(Stored entries)
• • • • • • •
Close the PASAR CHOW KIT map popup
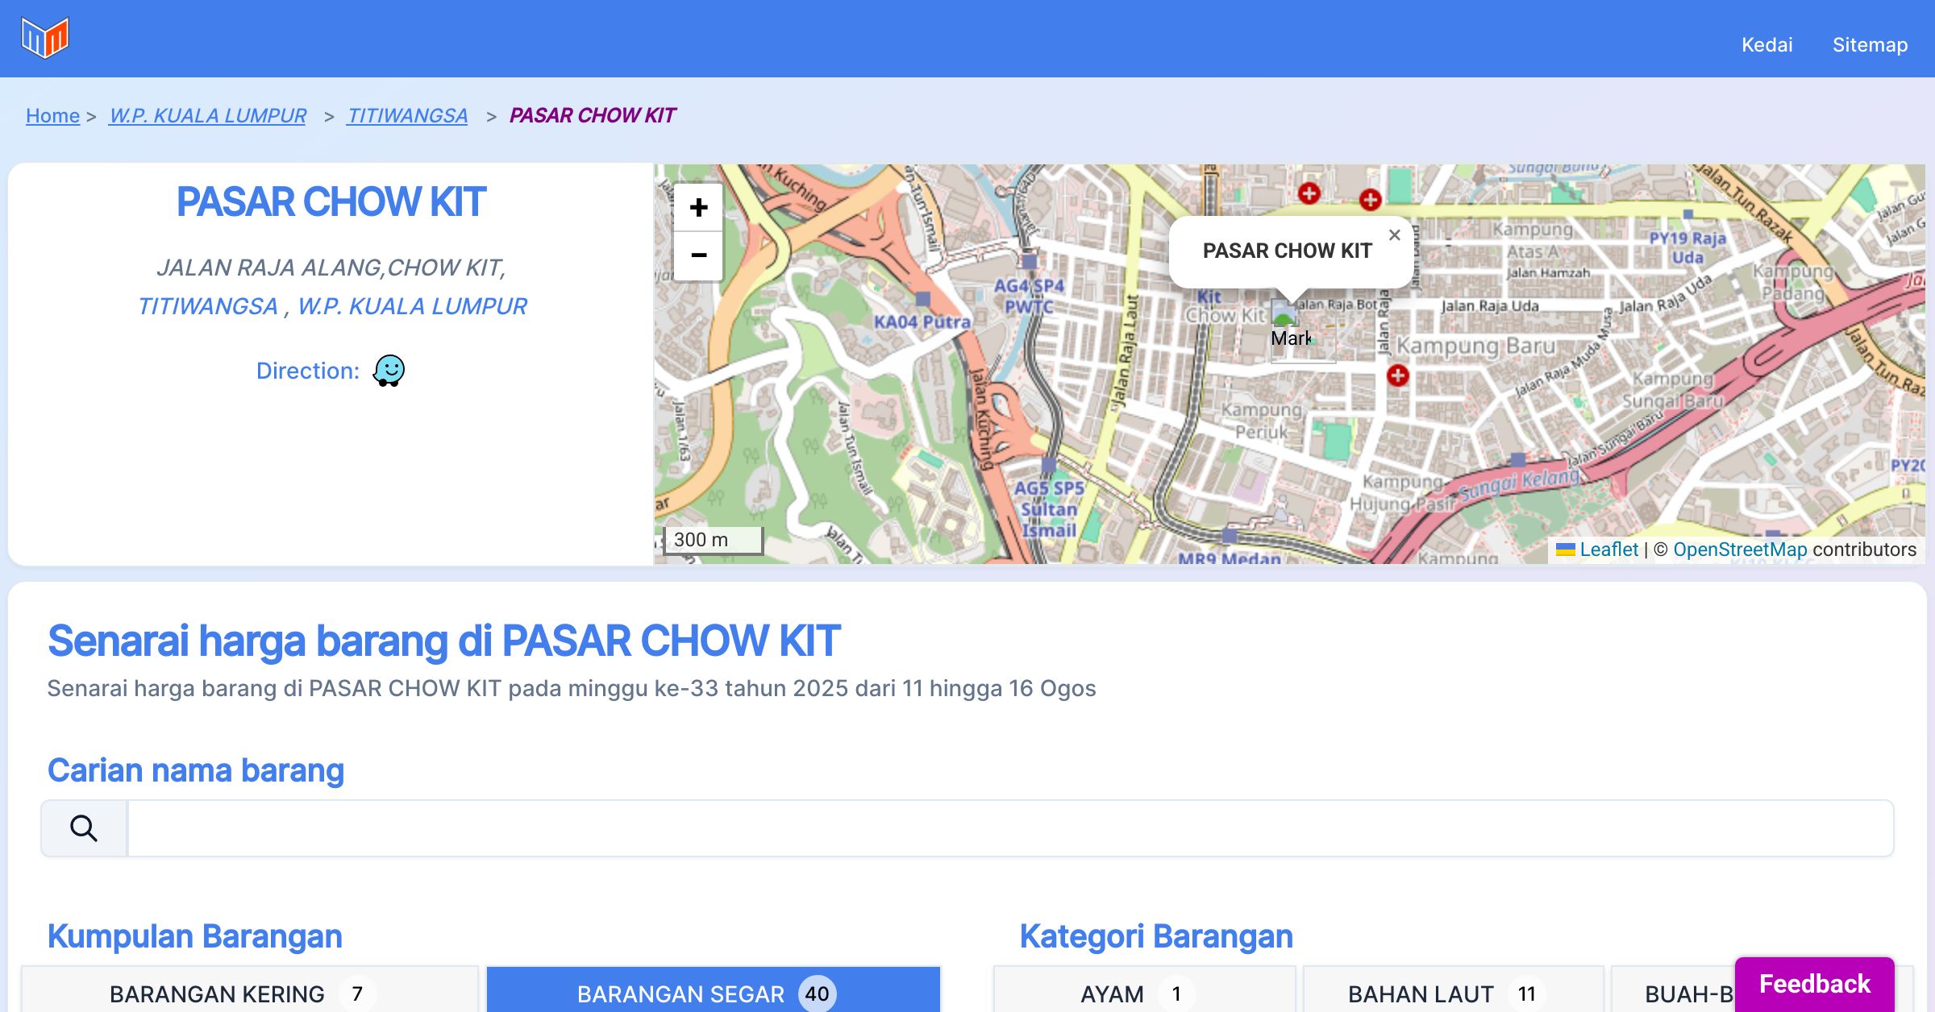1935x1012 pixels. coord(1394,235)
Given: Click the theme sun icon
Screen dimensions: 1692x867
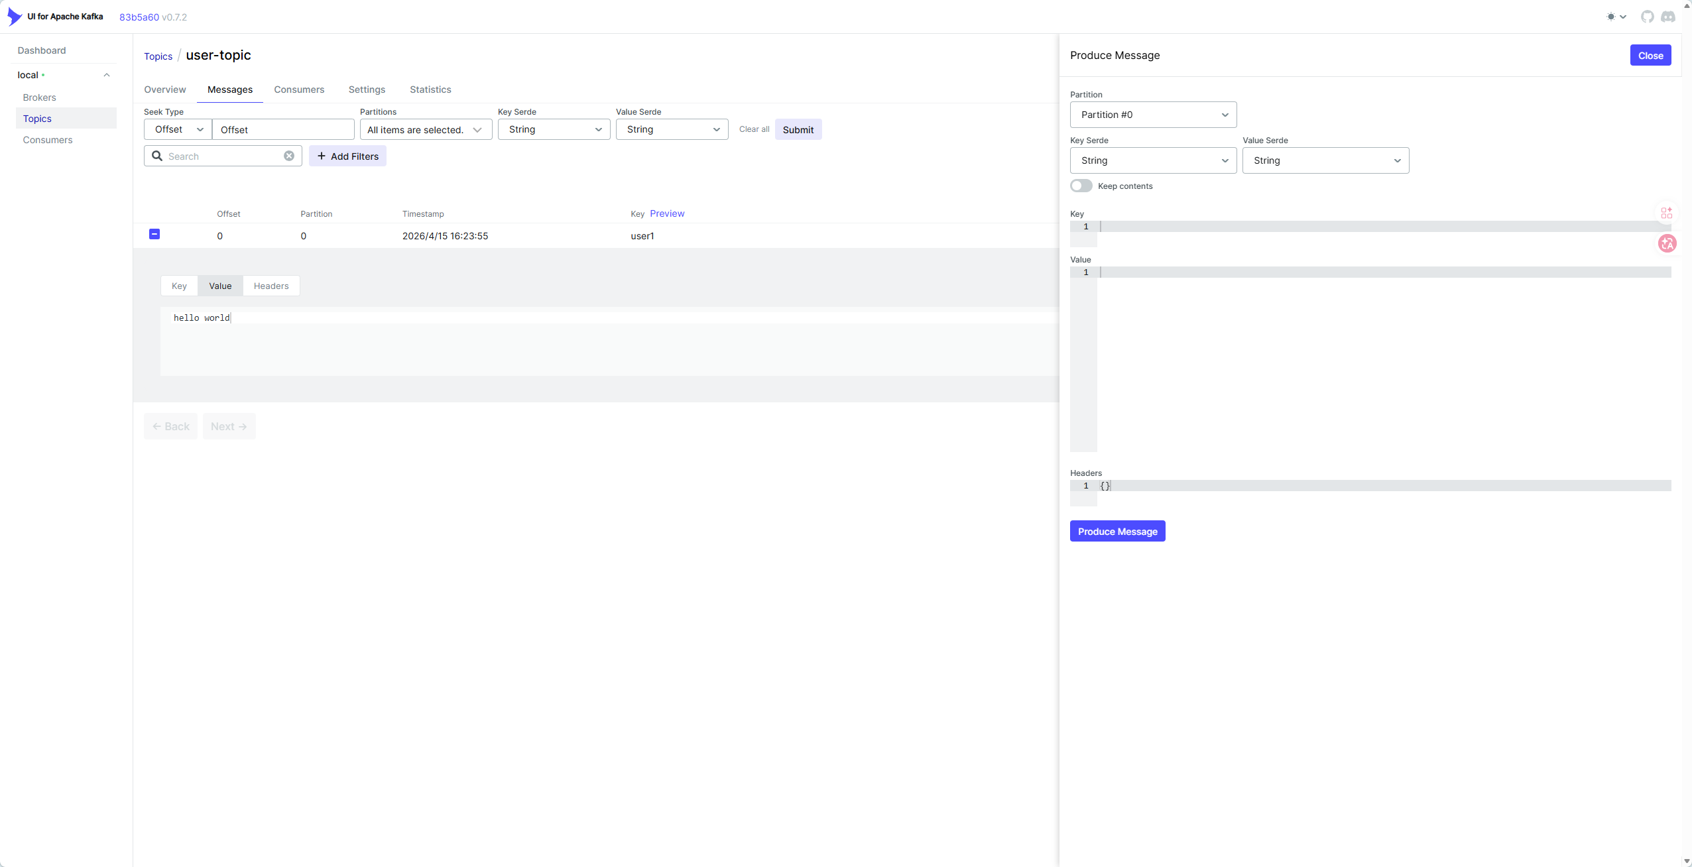Looking at the screenshot, I should point(1611,17).
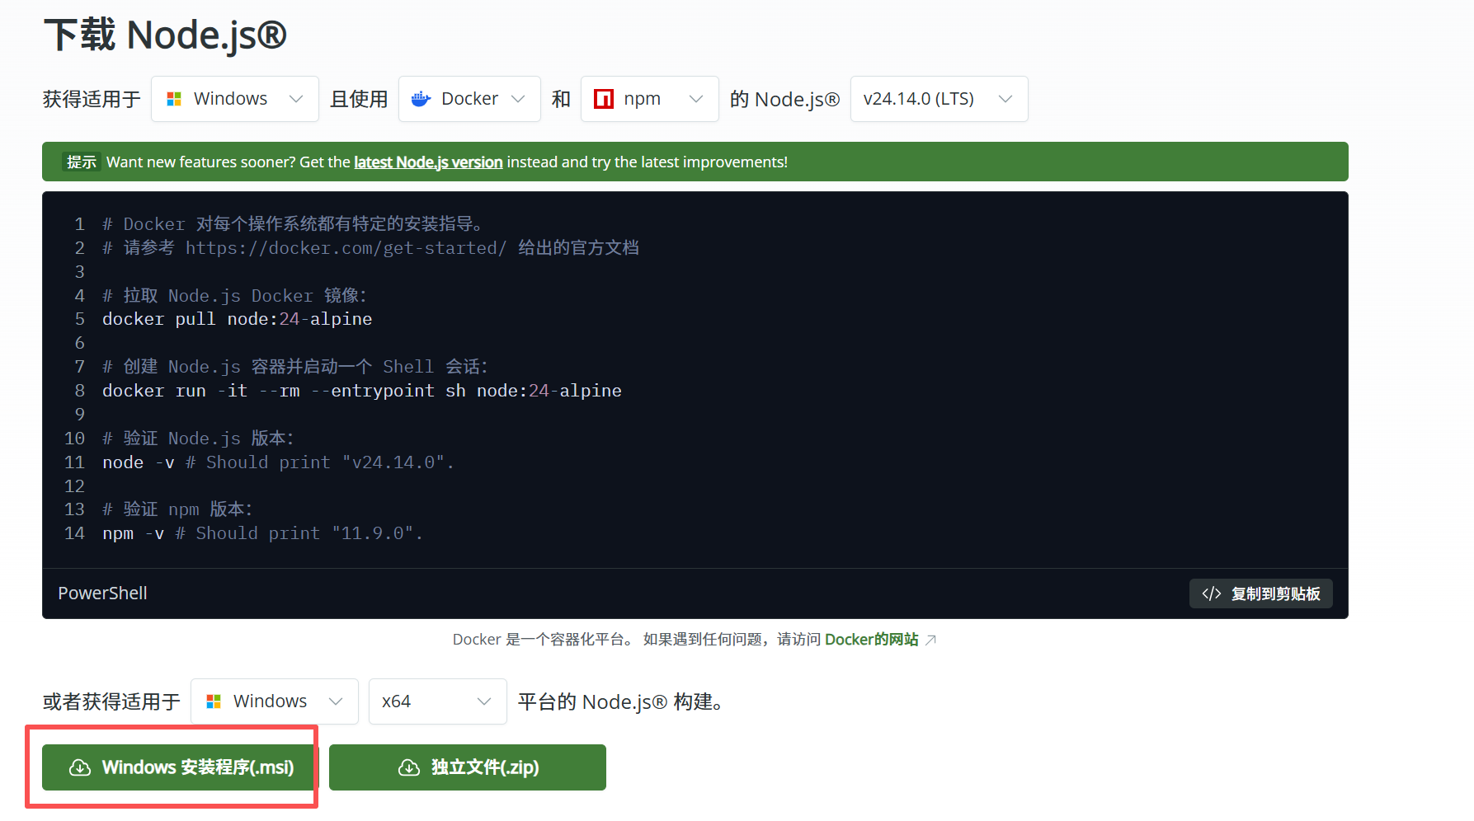
Task: Click the PowerShell label below the code block
Action: pos(102,593)
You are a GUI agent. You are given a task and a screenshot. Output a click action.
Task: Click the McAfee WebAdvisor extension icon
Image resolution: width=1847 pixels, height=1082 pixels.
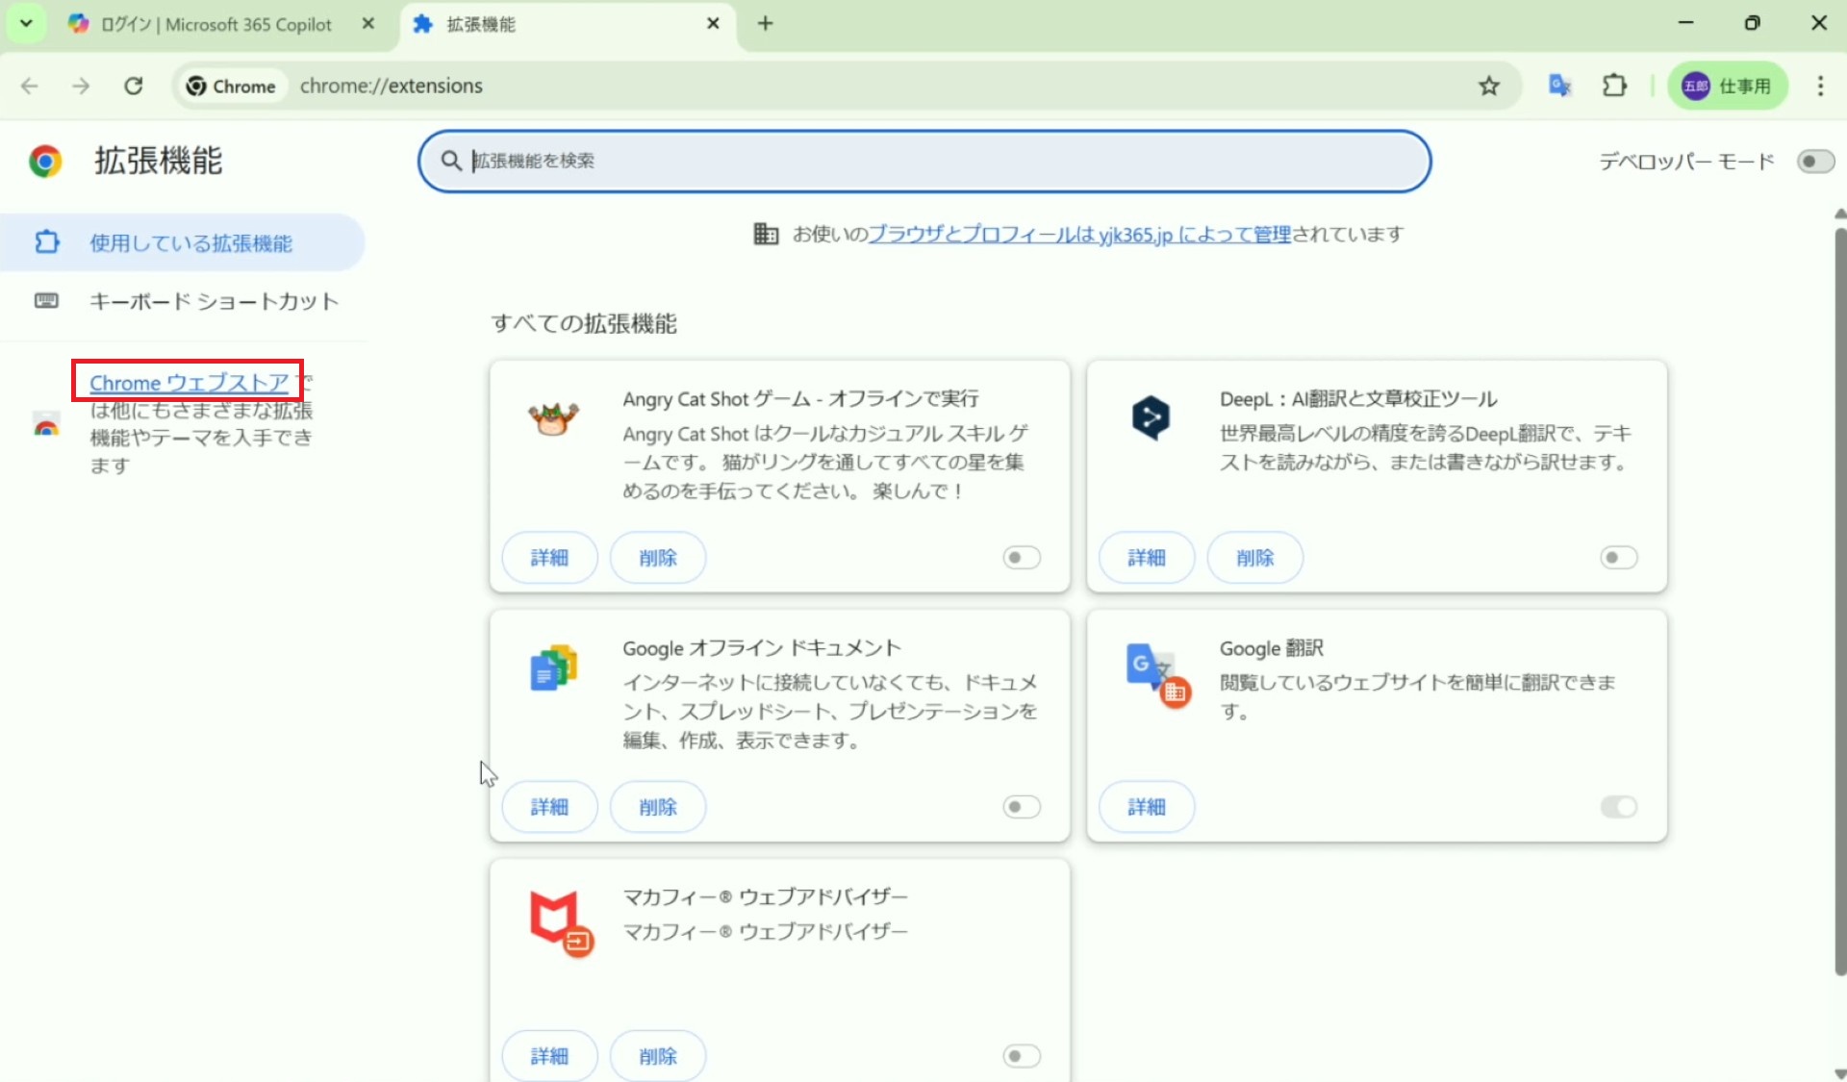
• • • • • • •
WORK TO BE COMPLETED: Omitting the images, transcribe every record exactly.

EXPECTED ANSWER:
Close the PASAR CHOW KIT map popup
1935x1012 pixels. coord(1394,235)
Given: Click the theme sun icon
Screen dimensions: 1692x867
Looking at the screenshot, I should point(1611,17).
Task: Click the PowerShell label below the code block
Action: pos(102,593)
You are a GUI agent. You are given a task and a screenshot. Output a click action.
Task: Click the McAfee WebAdvisor extension icon
Image resolution: width=1847 pixels, height=1082 pixels.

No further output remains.